We acknowledge that this method involves a degree of subjectivity, but we minimized variability by applying the same ROI size and location to each sample lane, and by performing the quantification in a blinded manner with respect to sample identity. We have now clarified this procedure in the Methods section (2.9. Detection of Lipoproteins and Densitometric Quantification) as follows:
“For quantification of LDL smear intensity, a fixed rectangular ROI was manually drawn over the smeared LDL region based on visual inspection, and the integrated density within the ROI was measured using Fiji (ImageJ2, Ver. 2.9.0). The same ROI size and position were applied across samples.”
Comments 2:
In figure 2, the standard curve was derived using LDL and signal intensity. The standard curve is non-linear. Is there any effort to linearize the standard curve? Or the standard curve is considered linear when the serum loading is low enough? Please describe in more detail. What is the equation applied in real clinical samples?
Our Response 2:
Thank you for your valuable comment. As shown in Figure 2B, the standard curve between LDL amount and signal intensity was fitted using a non-linear regression model (One phase decay) in GraphPad Prism ver.5. The equation used for the fitting was:
Y = (Yâ‚€ − Plateau) × exp(−k × X) + Plateau
where Y is the signal intensity and X is the LDL amount. The fit was performed using ordinary least squares, and the resulting R² value was approximately 0.96-0.98, indicating a good fit.

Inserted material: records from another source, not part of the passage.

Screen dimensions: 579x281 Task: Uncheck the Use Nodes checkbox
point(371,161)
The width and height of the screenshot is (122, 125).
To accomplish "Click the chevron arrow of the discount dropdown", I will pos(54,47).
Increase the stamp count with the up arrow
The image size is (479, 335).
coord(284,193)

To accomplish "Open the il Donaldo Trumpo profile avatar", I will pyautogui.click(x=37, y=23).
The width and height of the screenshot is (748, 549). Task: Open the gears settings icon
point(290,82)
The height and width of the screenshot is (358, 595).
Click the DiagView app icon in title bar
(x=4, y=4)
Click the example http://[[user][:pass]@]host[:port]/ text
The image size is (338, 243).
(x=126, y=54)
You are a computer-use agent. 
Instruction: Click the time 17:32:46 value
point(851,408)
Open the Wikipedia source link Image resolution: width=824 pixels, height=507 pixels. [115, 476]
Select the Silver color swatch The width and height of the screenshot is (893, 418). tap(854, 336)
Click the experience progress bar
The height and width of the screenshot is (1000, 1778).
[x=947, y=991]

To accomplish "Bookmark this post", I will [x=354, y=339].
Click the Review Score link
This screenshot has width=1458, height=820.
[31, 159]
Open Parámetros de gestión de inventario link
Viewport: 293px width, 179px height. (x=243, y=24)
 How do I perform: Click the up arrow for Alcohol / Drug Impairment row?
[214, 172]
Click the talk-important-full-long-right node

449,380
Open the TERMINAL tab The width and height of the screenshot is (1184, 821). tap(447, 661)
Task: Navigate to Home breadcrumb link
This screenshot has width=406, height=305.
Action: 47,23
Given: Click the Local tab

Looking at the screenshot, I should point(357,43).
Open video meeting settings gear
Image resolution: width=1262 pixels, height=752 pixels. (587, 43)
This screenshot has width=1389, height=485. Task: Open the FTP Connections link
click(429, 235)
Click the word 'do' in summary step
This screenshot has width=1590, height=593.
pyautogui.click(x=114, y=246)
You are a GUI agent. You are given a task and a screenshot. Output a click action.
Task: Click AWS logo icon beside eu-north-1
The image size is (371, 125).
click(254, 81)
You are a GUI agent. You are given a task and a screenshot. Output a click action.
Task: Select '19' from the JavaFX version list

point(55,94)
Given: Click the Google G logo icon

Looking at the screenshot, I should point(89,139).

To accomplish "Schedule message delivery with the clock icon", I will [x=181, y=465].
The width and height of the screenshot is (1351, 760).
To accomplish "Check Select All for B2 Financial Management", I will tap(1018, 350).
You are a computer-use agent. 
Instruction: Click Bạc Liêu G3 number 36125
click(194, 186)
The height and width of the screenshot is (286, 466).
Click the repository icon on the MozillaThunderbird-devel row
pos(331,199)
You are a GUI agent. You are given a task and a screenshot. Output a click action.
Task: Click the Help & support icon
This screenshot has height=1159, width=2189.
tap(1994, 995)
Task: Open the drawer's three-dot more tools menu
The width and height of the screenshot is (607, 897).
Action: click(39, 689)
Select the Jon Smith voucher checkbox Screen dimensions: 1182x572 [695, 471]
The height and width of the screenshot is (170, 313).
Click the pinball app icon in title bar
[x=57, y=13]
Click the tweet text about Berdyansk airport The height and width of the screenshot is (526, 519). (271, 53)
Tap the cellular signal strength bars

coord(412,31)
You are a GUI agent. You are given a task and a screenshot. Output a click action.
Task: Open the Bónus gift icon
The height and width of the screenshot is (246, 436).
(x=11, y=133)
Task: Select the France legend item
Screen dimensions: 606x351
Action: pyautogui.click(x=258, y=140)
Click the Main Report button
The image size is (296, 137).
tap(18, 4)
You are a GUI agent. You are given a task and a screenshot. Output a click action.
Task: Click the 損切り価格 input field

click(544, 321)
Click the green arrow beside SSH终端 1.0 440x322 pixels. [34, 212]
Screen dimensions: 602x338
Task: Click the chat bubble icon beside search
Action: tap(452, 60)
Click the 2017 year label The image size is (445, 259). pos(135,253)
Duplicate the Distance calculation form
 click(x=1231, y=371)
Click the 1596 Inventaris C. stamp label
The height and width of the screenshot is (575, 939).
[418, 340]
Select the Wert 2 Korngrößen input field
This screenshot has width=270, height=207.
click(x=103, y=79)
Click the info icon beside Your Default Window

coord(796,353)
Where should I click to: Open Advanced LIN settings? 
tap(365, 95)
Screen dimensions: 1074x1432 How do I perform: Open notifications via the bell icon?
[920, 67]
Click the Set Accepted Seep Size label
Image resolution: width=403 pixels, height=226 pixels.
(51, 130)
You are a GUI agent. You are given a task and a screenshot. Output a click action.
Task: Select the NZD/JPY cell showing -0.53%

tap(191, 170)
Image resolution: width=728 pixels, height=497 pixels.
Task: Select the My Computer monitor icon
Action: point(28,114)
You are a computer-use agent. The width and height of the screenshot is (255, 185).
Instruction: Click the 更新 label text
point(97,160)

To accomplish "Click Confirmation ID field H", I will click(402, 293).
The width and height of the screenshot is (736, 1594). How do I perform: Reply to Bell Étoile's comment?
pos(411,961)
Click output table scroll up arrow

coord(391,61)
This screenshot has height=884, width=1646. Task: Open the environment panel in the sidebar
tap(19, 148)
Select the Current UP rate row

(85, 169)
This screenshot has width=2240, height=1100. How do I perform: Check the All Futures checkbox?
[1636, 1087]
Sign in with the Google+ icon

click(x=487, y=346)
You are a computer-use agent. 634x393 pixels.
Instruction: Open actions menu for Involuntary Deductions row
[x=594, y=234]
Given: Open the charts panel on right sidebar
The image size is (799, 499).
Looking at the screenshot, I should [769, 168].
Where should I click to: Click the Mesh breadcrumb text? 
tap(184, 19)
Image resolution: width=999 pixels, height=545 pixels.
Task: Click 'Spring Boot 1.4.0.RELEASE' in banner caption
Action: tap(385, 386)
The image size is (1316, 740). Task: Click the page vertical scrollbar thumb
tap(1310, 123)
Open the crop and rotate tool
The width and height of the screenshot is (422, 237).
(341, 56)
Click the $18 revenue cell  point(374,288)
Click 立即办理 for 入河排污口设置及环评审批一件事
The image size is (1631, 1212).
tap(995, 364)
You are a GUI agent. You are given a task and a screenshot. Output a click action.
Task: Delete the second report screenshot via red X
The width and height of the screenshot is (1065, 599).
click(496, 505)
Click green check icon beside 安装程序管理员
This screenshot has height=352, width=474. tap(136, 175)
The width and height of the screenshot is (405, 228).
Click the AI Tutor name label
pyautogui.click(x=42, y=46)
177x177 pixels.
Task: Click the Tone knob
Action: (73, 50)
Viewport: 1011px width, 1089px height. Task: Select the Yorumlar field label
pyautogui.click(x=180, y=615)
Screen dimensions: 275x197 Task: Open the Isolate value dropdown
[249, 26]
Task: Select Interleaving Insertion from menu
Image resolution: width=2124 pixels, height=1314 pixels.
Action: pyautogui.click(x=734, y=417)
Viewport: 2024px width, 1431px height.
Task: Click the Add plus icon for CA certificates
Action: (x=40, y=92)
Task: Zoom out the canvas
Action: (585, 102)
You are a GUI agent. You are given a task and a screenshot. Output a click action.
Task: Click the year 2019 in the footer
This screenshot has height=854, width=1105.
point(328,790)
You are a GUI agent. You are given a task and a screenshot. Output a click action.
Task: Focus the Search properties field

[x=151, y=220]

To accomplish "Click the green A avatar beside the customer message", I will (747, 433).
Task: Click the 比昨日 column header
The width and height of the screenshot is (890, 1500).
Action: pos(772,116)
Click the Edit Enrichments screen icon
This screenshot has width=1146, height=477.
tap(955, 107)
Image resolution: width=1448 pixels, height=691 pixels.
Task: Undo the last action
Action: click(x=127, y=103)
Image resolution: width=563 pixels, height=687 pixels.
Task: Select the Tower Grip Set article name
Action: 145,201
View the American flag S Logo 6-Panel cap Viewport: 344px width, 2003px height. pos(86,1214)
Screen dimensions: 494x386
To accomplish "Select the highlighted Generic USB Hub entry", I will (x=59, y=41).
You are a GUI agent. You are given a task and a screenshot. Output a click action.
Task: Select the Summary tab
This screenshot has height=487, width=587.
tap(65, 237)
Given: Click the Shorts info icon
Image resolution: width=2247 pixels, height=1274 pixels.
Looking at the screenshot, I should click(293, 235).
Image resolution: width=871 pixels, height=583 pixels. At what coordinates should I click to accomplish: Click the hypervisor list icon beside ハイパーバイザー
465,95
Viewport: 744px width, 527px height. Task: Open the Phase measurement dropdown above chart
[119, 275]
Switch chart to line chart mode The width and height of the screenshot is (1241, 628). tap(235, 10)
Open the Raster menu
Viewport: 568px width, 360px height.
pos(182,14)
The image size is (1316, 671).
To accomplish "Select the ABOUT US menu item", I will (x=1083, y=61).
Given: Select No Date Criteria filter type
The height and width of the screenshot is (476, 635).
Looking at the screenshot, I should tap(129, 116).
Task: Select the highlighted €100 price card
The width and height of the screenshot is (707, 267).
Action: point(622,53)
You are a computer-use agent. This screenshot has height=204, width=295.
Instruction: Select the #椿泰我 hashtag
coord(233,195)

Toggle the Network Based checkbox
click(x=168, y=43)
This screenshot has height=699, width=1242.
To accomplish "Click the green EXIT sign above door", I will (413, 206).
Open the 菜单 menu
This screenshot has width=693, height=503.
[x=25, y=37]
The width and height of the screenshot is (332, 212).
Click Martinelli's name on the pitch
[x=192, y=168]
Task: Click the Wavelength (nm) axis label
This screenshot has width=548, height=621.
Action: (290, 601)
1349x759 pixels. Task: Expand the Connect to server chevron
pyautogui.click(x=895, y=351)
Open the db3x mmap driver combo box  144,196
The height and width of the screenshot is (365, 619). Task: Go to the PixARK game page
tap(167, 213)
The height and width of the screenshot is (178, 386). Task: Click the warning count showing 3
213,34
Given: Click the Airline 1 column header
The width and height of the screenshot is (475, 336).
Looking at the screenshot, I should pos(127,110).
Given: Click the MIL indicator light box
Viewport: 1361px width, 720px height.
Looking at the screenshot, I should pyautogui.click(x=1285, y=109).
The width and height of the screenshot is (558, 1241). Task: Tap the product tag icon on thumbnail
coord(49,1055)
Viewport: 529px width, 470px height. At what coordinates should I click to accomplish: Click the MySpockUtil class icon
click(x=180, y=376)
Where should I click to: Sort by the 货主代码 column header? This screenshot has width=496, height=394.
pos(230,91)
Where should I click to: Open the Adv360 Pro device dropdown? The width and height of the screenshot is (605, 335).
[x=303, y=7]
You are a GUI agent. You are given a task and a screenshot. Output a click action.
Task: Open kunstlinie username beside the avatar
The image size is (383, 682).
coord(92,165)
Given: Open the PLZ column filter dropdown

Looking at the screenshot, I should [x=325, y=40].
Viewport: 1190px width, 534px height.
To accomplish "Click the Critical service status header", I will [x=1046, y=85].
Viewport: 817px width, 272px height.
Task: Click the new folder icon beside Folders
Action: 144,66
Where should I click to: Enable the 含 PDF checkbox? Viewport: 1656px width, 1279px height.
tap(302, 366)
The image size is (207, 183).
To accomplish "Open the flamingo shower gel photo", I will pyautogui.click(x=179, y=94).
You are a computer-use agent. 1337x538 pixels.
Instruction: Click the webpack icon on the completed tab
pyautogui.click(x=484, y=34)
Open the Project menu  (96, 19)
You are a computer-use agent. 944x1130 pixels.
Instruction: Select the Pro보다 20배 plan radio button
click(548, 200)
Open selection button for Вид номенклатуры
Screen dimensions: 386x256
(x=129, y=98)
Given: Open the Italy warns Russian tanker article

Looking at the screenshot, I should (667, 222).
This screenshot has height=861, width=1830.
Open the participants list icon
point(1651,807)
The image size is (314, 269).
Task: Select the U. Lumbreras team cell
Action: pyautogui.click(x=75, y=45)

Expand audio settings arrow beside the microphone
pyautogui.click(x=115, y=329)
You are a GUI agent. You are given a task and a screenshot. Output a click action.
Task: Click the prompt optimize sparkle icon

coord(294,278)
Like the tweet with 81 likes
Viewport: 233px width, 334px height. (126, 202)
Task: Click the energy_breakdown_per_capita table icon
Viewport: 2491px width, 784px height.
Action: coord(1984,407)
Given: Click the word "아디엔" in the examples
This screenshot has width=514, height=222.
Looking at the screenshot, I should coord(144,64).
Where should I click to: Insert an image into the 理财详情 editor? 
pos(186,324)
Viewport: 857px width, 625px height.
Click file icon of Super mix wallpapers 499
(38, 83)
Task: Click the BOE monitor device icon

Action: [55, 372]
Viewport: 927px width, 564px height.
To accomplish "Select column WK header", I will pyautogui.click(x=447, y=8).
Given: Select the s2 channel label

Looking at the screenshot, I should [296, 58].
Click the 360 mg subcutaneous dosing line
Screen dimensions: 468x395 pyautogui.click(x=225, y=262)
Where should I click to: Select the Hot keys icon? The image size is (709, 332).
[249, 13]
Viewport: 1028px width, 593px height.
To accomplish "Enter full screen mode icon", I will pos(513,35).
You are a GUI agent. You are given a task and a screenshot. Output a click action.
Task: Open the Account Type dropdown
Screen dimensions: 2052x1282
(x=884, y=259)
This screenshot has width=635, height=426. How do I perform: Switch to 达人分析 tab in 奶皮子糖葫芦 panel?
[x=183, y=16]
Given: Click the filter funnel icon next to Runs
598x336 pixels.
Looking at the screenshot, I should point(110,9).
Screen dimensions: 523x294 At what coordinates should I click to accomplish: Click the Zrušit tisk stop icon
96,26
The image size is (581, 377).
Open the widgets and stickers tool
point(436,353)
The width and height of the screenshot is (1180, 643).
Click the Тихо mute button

This equation was also used to interpolate the LDL amounts in unknown serum samples using the “Interpolate unknowns from standard curve” function in the same Prism file. We did not apply any additional transformation (e.g., linearization) since the non-linear model captured the relationship well across the measured range.
We have added this information to the Materials and Methods section (page 12, lines 159–163).
“The standard curve for LDL quantification was constructed in GraphPad Prism (ver.5) using a non-linear regression model. The curve was fitted by the least squares (ordinary) method, and the goodness of fit (R²) was approximately 0.96-0.98. This equation was also applied to calculate LDL amounts in serum samples using the “Interpolate unknowns from standard curve” function in the same Prism file.”
Comments 3:
In addition, does the quantification method described fit well in simpler samples or even a pure LDL samples with know concentration?
Our Response 3:
We appreciate the reviewer's question regarding whether our quantification method is applicable to simpler or purified LDL samples.
While we have applied the HI-PAGE method to analyze commercially available LDL and ultracentrifugation-purified LDL samples—as shown in Figure 1—we did not generate the standard curve using these purified LDL samples. Instead, the standard curve was constructed from serial dilutions of standard test serum with estimated LDL contents, allowing us to interpolate unknown LDL values from test samples using Prism software.
That said, the clear banding patterns observed with purified LDL support the idea that our quantification method is fundamentally applicable to simpler systems as well. However, our focus in this study was on assessing LDL quantities in complex biological samples such as serum.